In this chapter Jack goes through the process of setting up LedgerSMB for his trade activities in computer parts, which includes deciding which parts he wants to resell. From there on he goes to contact a vendor to request a quotation, convert that to an order and receive goods into inventory and invoices into accounts payable.
To prepare LedgerSMB for his parts sales and purchases, Jack needs to configure Parts. The system records inventory for parts and assemblies. Jack won’t use them for his business. There’s more on assemblies in @@@.
Once set up, Jack is ready to execute the ordering process. Even though the process is described here from a purchasing perspective sales work the same way with the roles reversed (Jack will act as a vendor in the sales process).
To start his purchase, Jack creates a RFQ document which he sends one or multiple vendors to let them know he’s interested in their products.
The vendor responds to Jack’s request by issuing a Quotation. From a legal perspective a quotation is a document which promises to deliver the requested goods or services at a certain rate - subject to conditions specifically mentioned. If Jack accepts the quotation and meets the conditions, the vendor is obligated to deliver.
In response to the quotation, Jack will place an order with the vendor to indicate acceptance quotation (or he can let the it expire). When he places the order, that legally means he agrees to the terms and conditions in the quotation. If the vendor delivers the goods or services as per the order, Jack has accepted the legal obligation to pay.
The vendor responds to the order by shipping the goods and services as well as sending an invoice. The invoice legally means the vendor considers to have a claim on the assets of Jack’s company. Jack creates a vendor invoice in his system to record the claim on his company by the vendor and the vendor creates a sales invoice in their system to do the same.

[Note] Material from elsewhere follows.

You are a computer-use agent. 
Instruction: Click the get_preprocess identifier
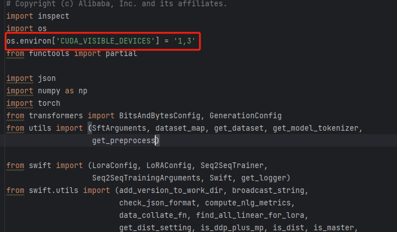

As a result of the above it’s considered bad practice to delete or change invoices once created. The accepted process to adjust invoices is to generate a debit invoice (for purchases) or a credit invoice (for sales) to “undo” the effects of the invoice and letting the other party know about it. Then a new invoice can be generated with the appropriate content. However, when the order process is correctly followed from order to invoice chances of sending the wrong invoice are greatly reduced.